Records from a collection
☆ ☆ ☆

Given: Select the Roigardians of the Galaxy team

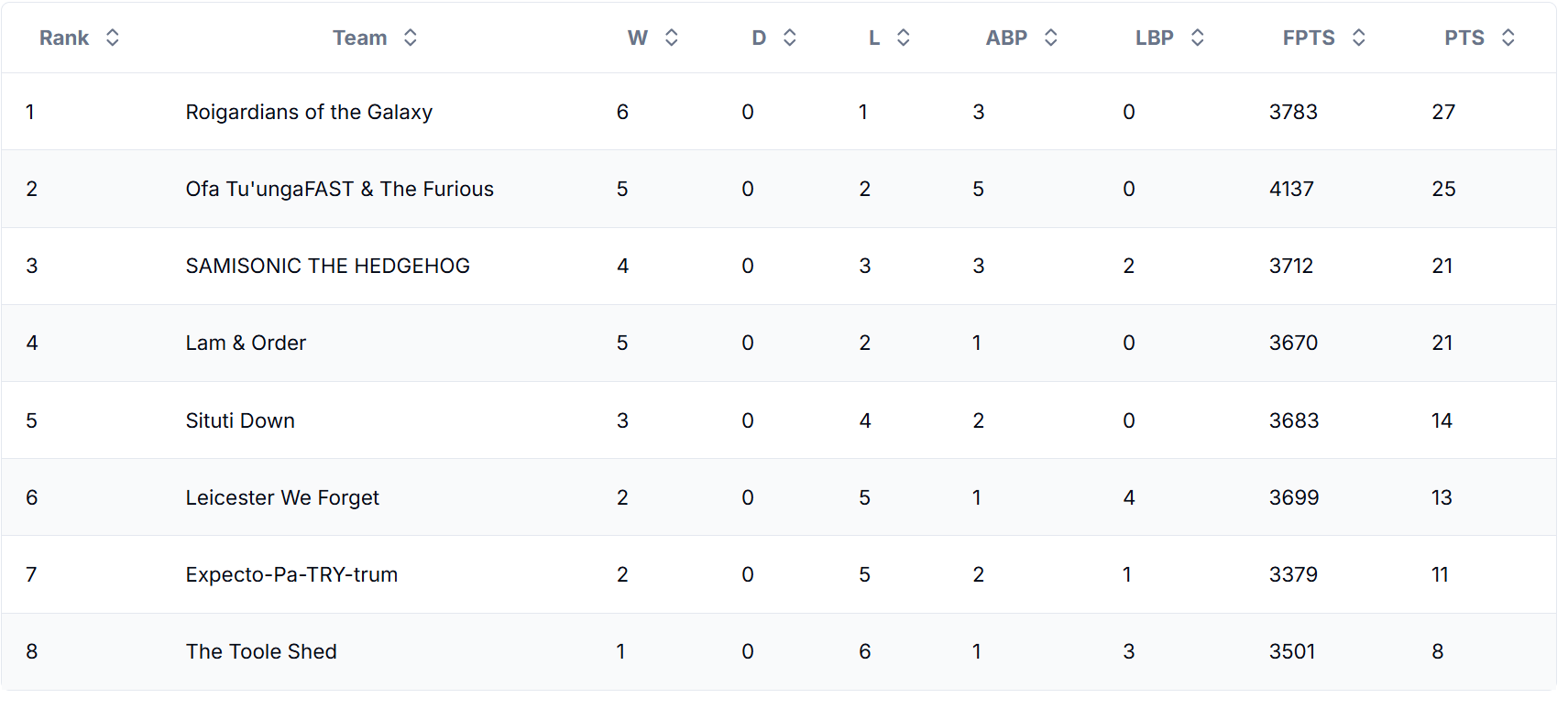Looking at the screenshot, I should pos(309,112).
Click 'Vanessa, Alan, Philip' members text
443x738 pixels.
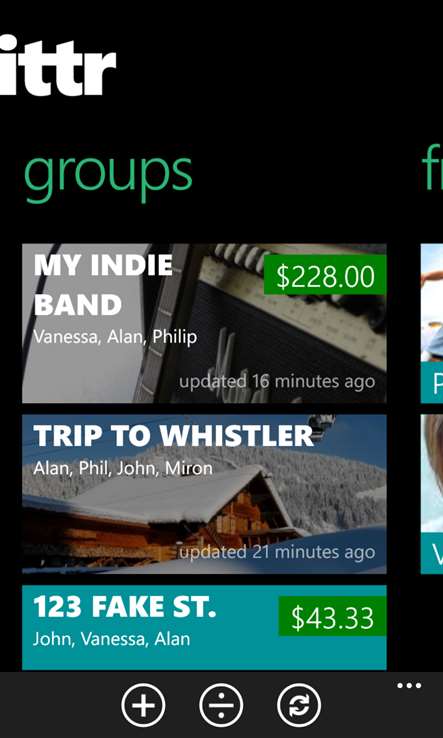tap(115, 337)
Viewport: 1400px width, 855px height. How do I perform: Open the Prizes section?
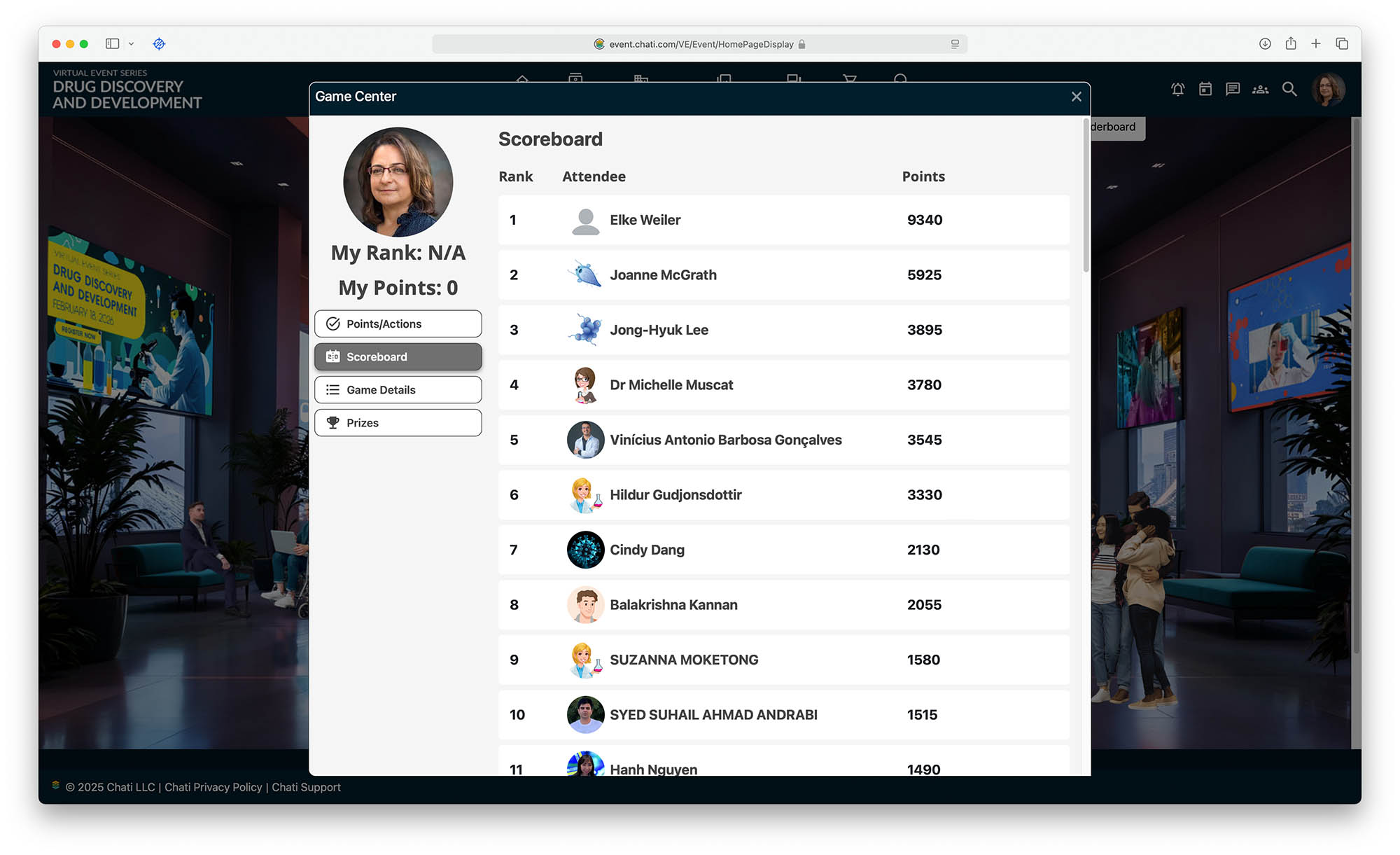pyautogui.click(x=398, y=422)
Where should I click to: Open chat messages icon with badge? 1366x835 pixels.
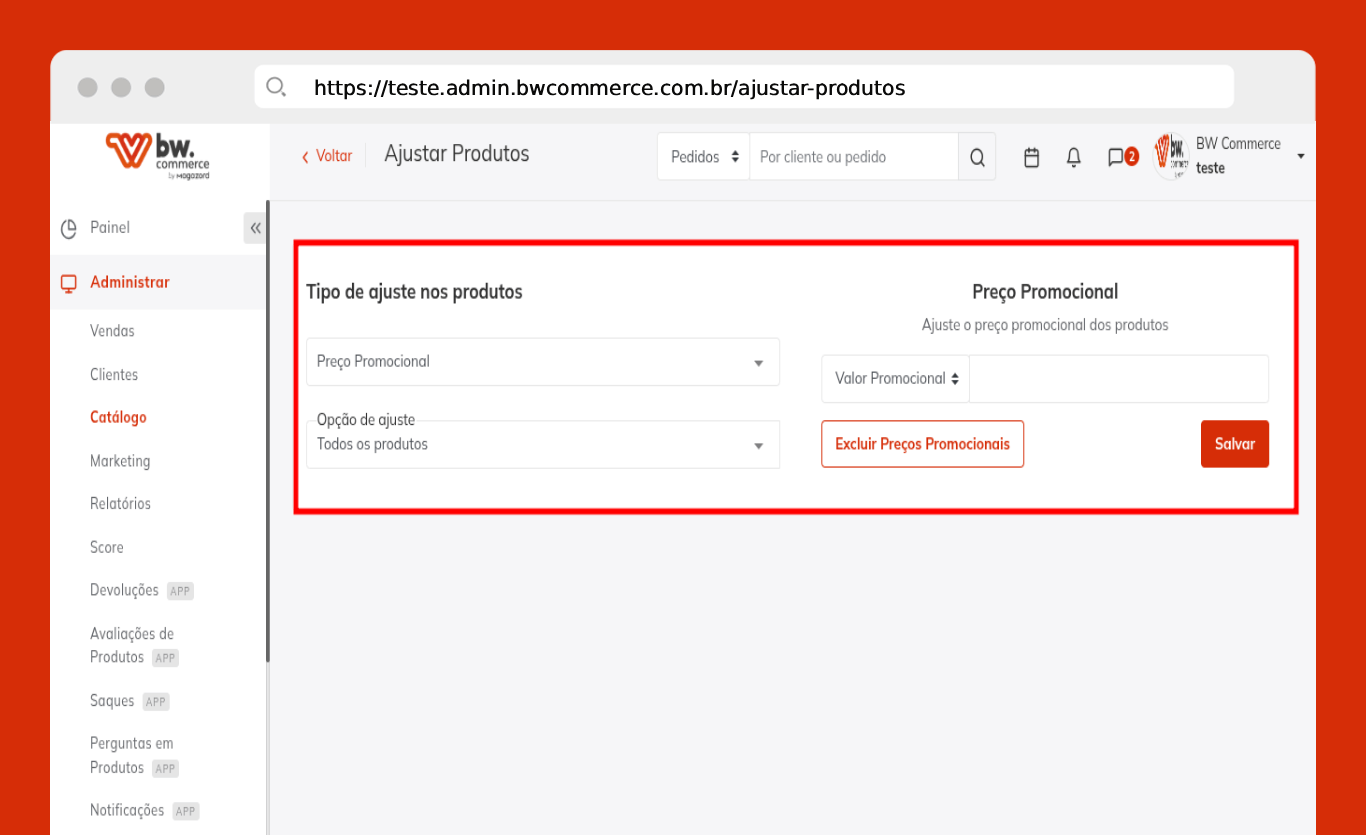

☆ ☆ ☆

# [PROBLEM REQUIREMENTS]
Reproduce the text of every item above verbatim, line for line, omitting the pictures.

# [EXERCISE RESULT]
Given: Select the Roigardians of the Galaxy team

Looking at the screenshot, I should pos(309,112).
Click 'Vanessa, Alan, Philip' members text
443x738 pixels.
tap(115, 337)
Viewport: 1400px width, 855px height. How do I perform: Open the Prizes section?
pyautogui.click(x=398, y=422)
Where should I click to: Open chat messages icon with badge? 1366x835 pixels.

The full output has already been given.